Here, the Applicants’ complaint that Art. L. 1111-11 of the Code afforded doctors an imprecise and arbitrary power to override a patient’s advance directives on the basis that they appeared ‘manifestly inappropriate’ was unsustainable: para. 49. The general framework set out by the Code, and the collective procedure applied by AM’s healthcare team, plainly showed that (i) his wishes (and that of his relatives) had been considered, but also (ii) advance directives, although important, had not been accorded an overriding/binding status: paras. 45-46; 53-54. Although Art. 8 ECHR (which was also engaged in withdrawal of treatment cases) guaranteed a right to personal autonomy, that did not extend to requiring advance directives to have such effect; nor did it imply a patient’s right to receive any treatment which they requested: para. 48.
The decision-making process undertaken by AM’s healthcare team – which had properly taken into account his advance directive, and the views of his relatives – was unimpeachable: para. 58. Similarly, the French courts had considered at length the Applicants’ complaints and concluded, with reasons, that the Code was neither unconstitutional nor contrary to Art. 2 ECHR. The Applicants had therefore both been afforded access to, and indeed had obtained, a judicial remedy as required under the ECHR: paras. 59-68.
COMMENTARY
Medmoune marks the first instance in which the ECtHR has directly examined the issue of withdrawal of treatment in circumstances where a patient has explicitly requested for it to be continued.
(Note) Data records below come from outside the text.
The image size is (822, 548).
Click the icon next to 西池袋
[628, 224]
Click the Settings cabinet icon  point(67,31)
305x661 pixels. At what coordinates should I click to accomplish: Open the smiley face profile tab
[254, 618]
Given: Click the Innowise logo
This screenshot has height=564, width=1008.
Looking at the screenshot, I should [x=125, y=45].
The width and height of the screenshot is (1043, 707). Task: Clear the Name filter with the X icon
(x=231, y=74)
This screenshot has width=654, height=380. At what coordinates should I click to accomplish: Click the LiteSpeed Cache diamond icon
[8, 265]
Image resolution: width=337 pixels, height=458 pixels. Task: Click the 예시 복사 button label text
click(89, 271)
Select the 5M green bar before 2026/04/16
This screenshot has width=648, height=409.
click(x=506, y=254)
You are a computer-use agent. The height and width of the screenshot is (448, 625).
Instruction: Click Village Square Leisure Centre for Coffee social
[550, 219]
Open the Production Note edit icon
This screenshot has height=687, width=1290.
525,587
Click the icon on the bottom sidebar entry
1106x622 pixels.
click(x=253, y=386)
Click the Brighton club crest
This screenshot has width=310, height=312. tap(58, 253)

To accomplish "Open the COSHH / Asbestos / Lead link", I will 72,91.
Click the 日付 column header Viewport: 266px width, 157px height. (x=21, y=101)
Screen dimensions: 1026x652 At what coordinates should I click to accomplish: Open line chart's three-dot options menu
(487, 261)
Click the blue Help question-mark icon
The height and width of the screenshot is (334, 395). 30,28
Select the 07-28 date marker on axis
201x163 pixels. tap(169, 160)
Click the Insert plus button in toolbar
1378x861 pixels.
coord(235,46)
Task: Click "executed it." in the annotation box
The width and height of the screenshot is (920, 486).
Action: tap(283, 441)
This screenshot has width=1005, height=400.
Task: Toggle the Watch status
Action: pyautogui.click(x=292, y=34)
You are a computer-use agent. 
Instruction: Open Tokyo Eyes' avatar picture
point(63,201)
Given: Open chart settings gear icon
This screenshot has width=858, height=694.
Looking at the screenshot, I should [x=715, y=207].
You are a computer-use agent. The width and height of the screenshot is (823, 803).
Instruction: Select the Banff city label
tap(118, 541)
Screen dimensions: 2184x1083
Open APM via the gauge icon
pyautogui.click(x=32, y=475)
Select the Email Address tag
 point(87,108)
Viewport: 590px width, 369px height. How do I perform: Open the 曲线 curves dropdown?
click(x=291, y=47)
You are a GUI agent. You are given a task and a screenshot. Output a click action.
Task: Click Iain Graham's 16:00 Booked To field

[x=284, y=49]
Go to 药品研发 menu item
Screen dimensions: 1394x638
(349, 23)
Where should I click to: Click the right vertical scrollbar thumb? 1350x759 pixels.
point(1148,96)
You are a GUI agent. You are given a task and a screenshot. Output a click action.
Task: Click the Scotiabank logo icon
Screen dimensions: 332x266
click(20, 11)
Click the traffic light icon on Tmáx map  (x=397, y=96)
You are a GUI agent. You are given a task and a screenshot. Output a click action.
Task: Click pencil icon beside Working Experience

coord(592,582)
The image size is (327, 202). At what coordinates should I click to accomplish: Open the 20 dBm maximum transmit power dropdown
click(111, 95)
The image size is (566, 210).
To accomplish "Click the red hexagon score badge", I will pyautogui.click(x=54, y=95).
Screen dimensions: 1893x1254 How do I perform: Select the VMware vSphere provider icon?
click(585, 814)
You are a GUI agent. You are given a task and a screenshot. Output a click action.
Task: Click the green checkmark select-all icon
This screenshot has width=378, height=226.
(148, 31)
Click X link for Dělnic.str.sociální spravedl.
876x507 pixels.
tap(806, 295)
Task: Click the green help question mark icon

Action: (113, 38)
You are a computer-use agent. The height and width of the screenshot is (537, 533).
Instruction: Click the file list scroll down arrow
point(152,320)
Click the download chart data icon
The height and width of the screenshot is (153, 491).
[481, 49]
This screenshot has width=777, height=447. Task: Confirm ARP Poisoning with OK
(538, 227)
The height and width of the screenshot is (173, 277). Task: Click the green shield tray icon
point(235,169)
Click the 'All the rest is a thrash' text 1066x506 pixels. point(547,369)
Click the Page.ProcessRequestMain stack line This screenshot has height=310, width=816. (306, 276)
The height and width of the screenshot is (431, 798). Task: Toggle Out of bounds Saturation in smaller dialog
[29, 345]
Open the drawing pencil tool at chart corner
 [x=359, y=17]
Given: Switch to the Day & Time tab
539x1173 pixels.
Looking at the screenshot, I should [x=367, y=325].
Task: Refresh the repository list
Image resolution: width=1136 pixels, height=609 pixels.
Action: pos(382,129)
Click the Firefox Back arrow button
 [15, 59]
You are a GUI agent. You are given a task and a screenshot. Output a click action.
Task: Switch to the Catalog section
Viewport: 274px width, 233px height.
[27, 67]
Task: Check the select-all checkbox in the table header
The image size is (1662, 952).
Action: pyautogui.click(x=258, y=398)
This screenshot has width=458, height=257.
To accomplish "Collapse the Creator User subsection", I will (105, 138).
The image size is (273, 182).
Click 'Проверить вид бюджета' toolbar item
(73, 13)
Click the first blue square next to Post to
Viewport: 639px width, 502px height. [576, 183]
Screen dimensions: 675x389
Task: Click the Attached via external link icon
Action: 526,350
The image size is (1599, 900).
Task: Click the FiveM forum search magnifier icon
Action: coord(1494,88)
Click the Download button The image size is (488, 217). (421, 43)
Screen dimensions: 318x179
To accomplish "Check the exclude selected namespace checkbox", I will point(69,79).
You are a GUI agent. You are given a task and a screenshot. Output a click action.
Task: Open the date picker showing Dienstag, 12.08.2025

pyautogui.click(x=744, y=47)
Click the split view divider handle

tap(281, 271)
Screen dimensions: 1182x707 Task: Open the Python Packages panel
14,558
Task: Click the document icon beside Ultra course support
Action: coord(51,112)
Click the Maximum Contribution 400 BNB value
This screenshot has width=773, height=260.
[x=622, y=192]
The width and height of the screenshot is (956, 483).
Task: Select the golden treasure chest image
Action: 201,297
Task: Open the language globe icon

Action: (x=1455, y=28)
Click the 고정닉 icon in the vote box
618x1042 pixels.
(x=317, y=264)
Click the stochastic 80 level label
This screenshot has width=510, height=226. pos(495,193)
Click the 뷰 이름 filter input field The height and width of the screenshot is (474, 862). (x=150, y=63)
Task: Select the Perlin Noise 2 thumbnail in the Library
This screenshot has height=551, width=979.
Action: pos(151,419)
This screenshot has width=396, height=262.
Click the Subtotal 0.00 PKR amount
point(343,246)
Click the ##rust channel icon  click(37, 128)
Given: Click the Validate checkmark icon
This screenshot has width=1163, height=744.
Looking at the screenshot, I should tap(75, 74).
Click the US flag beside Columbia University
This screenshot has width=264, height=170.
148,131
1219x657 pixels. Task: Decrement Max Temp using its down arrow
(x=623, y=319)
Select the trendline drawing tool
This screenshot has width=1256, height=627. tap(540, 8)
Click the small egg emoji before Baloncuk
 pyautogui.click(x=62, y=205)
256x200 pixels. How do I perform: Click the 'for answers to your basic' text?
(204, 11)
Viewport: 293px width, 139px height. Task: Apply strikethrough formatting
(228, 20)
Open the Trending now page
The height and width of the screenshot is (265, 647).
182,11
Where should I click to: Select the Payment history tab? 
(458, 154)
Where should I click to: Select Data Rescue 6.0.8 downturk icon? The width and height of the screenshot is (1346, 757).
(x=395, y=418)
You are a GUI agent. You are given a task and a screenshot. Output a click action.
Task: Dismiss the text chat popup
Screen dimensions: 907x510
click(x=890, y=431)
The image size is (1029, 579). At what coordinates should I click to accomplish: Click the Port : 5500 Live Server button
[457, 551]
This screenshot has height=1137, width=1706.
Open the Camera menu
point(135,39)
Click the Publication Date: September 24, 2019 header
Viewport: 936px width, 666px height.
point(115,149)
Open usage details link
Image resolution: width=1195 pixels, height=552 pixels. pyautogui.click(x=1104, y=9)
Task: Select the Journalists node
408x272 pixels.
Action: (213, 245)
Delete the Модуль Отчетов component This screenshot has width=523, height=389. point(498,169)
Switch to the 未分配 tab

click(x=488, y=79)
Echoing its earlier case law, it treats the right to personal autonomy (including to make informed decisions about one’s healthcare) under Art. 8 ECHR as being an important component of the Art. 2 ECHR analysis, rather than existing as a standalone complaint.
The decision will doubtless be of interest to those practising in the Court of Protection, which routinely deals with withdrawal of treatment issues. It also remains to be seen how the principles reiterated therein will map onto the distinct issue of assisted dying, which similarly raises a conflict between a person’s autonomy and medical practitioners’ duty of care.
Elsewhere, Alex Ruck-Keene KC (writing in his Mental Capacity Law and Policy blog on Medmoune) also helpfully cautions CoP practitioners to remain mindful of the nuanced distinction between cases where a treatment is said to be clinically inappropriate (where, he suggests, the appropriate forum would be to seek a declaration from the King’s Bench Division of the High Court), versus a treatment which is not in the patient’s best interests (which the Court of Protection is well-equipped to address).
Kian Leong Tan is a future pupil barrister at 5 Essex Chambers.
[1] The judgment is currently only available on the ECtHR website in French. For the purposes of this case comment, the author has relied upon an unofficial English translation.